[Saved entries]
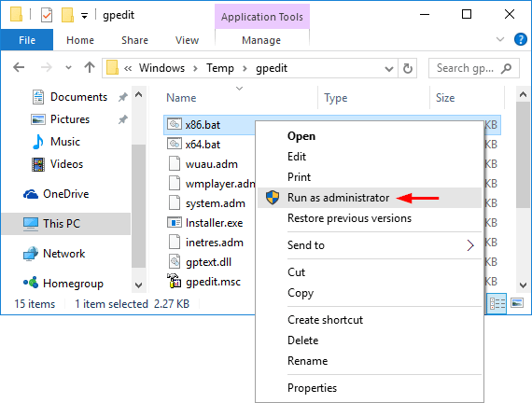Open the File ribbon tab
Image resolution: width=532 pixels, height=403 pixels.
pyautogui.click(x=27, y=40)
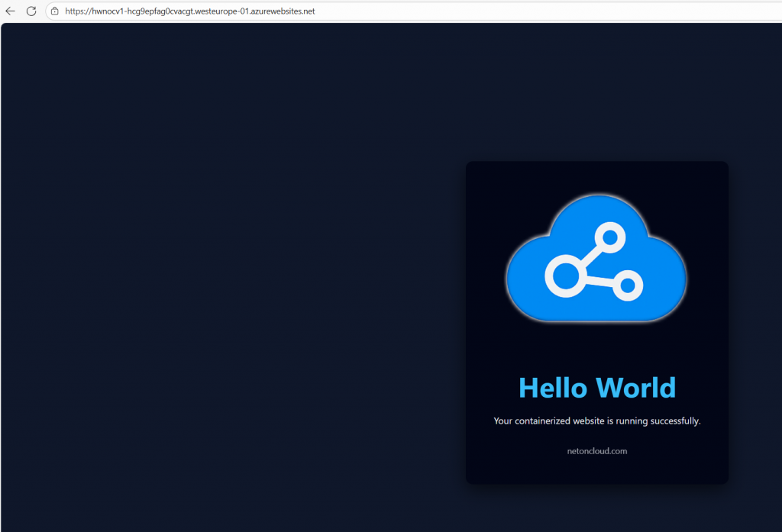
Task: Click line joining left and right nodes
Action: [x=599, y=280]
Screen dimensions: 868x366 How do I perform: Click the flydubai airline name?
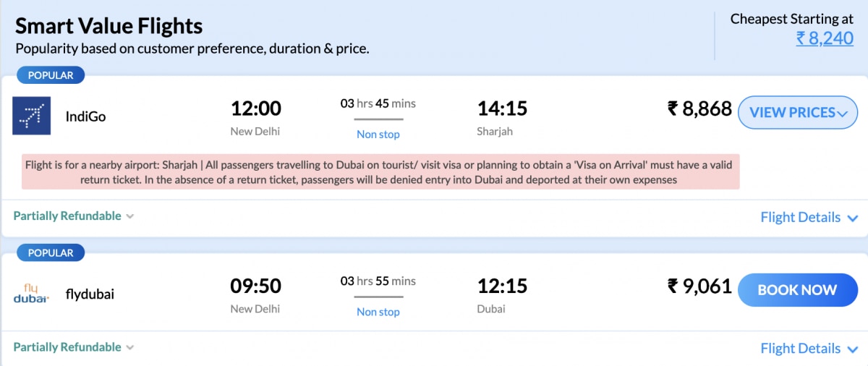(x=90, y=294)
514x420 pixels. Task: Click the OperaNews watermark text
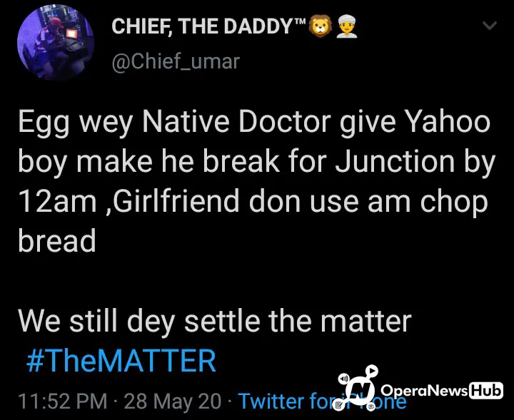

## [What the task requires]
I need the lines from the one containing "Screen dimensions: 868x366" through the end of the records retyped exactly, with the pictures left out.

## [Answer area]
Screen dimensions: 868x366 How do I perform: Click the flydubai airline name?
(x=90, y=294)
514x420 pixels. Task: Click the OperaNews watermark text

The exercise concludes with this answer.